Saved data entries

# # # #

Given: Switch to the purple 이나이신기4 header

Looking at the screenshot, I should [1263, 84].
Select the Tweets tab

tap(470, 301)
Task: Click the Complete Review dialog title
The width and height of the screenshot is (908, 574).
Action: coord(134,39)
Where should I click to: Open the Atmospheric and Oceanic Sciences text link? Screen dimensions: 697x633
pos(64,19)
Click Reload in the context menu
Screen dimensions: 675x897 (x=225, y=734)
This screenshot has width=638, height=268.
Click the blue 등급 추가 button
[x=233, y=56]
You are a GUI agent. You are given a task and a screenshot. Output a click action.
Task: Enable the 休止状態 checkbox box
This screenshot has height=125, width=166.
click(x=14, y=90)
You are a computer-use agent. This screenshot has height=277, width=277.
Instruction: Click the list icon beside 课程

# # # #

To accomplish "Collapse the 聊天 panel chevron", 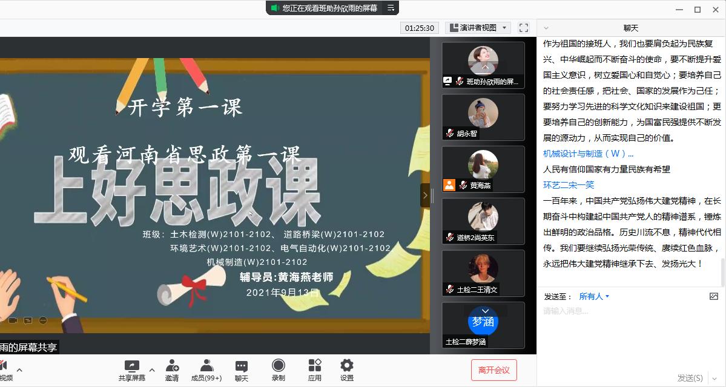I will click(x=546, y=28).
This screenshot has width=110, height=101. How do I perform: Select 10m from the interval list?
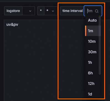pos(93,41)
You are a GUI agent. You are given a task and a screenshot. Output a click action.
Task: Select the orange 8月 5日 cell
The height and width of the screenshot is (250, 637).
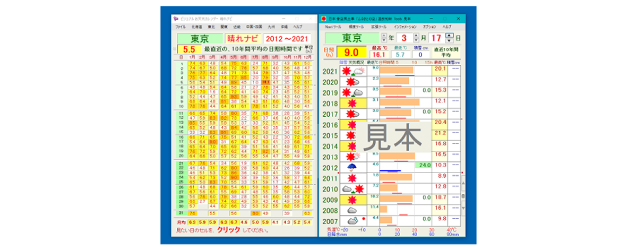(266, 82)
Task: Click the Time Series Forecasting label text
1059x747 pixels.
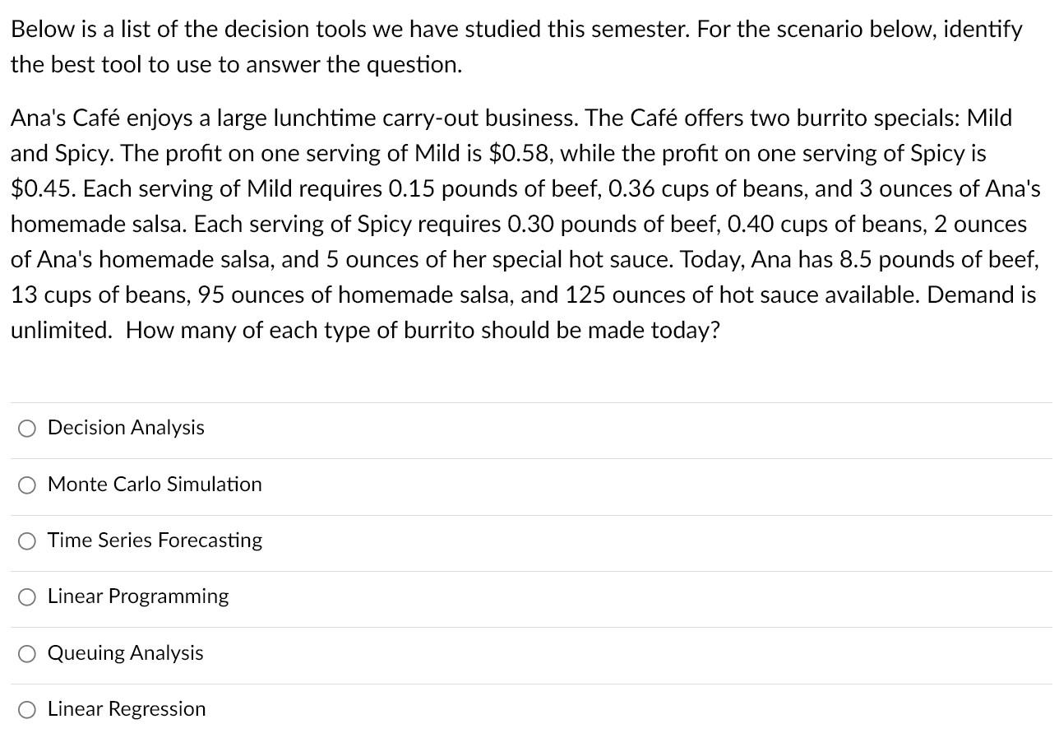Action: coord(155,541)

# # # #

From the records above, copy only the lines starting with the line that holds "You are a computer-use" and going on through the line that holds "Instruction: Click the list icon beside 课程", exactly as written.

▶ Exercise output:
You are a computer-use agent. This screenshot has height=277, width=277.
Instruction: Click the list icon beside 课程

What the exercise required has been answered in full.